Dies wollte Haude am Mittwoch nicht auf sich sitzenlassen. Die Ablehnung des Schiedsgerichts-Vergleichs sei im Landesvorstand einstimmig erfolgt. Es sei bedauerlich, dass sich ein Kreisverband so in den Konflikt zwischen dem Landesverband und einem Einzelmitglied einmische. Die Aussagen Dunkels seien über einen längeren Zeitraum so gravierend gewesen, dass dieser jetzt mit einer – im Prinzip – Rüge nicht davonkommen dürfe.
Harte Haltung
Die harte Haltung des Landesvorstandes sieht Dunkel wiederum in der Person der inzwischen erkrankten Julia Hamburg begründet.

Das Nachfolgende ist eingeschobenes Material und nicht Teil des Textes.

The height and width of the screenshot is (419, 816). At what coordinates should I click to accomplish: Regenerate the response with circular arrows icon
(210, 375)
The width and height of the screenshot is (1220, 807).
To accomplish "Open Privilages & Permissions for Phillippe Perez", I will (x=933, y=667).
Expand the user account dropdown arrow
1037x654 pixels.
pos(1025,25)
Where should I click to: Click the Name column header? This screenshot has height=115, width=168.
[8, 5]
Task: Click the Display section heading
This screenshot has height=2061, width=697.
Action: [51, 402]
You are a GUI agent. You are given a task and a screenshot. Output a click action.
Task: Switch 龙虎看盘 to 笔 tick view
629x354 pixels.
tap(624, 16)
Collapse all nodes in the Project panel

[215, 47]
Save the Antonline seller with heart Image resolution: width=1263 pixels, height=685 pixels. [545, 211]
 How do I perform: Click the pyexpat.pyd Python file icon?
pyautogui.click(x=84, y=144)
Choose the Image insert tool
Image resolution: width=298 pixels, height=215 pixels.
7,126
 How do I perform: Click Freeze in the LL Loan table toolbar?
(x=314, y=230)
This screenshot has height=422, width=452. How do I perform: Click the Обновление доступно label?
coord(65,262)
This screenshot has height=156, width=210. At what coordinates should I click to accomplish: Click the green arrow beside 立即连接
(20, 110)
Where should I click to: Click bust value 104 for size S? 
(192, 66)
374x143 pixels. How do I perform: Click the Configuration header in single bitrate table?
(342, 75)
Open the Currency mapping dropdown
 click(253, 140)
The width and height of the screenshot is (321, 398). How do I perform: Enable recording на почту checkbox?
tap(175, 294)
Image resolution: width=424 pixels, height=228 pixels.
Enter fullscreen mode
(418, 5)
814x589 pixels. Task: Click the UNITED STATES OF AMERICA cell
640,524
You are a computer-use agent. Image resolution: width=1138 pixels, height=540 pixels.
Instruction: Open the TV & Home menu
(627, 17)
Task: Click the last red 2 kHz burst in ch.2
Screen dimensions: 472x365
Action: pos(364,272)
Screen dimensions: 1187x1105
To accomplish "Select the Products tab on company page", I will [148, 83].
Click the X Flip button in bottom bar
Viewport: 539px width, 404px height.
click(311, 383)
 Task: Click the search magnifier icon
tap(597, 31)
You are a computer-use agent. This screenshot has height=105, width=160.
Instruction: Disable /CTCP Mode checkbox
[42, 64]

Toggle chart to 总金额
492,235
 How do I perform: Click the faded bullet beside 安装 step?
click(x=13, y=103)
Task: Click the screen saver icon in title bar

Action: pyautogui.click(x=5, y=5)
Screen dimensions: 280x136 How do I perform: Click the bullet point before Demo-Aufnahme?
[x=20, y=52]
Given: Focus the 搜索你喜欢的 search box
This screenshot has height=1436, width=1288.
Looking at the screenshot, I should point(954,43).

Die 27-Jährige müsse als Landes-Sprecherin unter anderem für Antifaschismus wohl eine besonders konsequente Position einnehmen.
So wird es nun in den nächsten Monaten zu einem Verhandlungstermin – und damit zunächst zu einer mündlichen Anhörung – vor dem ehrenamtlich arbeitenden Landesschiedsgericht kommen. Der Kreisvorstand – so Vorsitzender Michael Jäger – werde bis zur Entscheidung des Gerichts weiterhin keine politischen und organisatorischen Aktivitäten entfalten. Der Kreisvorstand sei „fassungslos“ über das Agieren des Landesvorstands: Dieser zeige sich unfähig, einen im Interesse der Partei liegenden Kompromiss anzunehmen.